Task: Quote the entries below from the line with "Task: Click the Power rating value text" through the line with "Expand the 电子邮箱设置", both ends included, and only those lines.

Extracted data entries
━━━━━━

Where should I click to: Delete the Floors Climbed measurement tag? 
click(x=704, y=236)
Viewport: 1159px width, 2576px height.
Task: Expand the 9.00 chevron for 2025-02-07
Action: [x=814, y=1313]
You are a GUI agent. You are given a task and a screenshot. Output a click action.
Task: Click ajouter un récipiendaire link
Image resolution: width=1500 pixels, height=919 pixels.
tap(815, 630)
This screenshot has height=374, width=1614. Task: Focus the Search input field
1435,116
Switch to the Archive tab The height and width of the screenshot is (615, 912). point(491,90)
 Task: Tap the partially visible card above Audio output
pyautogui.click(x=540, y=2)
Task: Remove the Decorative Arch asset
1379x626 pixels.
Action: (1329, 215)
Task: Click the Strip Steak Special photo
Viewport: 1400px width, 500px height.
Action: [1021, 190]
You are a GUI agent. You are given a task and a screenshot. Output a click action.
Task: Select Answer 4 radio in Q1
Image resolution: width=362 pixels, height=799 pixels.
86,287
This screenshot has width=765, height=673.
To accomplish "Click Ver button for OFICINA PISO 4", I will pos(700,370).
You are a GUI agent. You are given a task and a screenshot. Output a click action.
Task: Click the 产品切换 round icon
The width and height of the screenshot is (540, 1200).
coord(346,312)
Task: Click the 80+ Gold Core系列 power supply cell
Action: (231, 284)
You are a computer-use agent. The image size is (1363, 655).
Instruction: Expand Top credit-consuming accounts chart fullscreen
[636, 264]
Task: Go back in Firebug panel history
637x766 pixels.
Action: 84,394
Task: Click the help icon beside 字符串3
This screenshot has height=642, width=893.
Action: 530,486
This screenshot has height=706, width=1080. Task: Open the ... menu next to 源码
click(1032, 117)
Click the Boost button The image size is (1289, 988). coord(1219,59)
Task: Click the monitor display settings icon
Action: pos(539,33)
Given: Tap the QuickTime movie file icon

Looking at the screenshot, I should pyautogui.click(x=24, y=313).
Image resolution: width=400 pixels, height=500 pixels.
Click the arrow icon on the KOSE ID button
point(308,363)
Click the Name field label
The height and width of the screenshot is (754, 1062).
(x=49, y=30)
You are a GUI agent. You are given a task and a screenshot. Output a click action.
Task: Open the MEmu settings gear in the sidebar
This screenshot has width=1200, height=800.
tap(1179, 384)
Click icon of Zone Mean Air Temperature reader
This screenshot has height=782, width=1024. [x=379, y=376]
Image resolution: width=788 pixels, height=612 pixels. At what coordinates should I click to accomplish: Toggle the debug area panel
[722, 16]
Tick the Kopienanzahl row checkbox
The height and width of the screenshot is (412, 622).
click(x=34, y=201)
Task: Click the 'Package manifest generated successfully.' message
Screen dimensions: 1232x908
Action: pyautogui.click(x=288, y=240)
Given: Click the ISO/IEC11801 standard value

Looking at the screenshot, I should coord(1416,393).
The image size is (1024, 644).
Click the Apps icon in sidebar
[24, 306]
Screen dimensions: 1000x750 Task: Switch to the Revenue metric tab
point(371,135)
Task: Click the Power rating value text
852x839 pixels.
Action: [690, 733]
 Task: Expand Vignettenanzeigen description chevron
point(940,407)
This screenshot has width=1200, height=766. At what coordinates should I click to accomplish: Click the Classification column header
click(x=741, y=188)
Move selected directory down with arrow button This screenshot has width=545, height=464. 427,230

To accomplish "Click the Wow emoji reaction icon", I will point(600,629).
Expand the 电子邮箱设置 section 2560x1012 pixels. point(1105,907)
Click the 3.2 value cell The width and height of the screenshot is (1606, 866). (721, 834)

━━━━━━

Exercise output:
Task: Click the Power rating value text
852x839 pixels.
Action: [690, 733]
 Task: Expand Vignettenanzeigen description chevron
point(940,407)
This screenshot has width=1200, height=766. At what coordinates should I click to accomplish: Click the Classification column header
click(x=741, y=188)
Move selected directory down with arrow button This screenshot has width=545, height=464. 427,230

To accomplish "Click the Wow emoji reaction icon", I will point(600,629).
Expand the 电子邮箱设置 section 2560x1012 pixels. point(1105,907)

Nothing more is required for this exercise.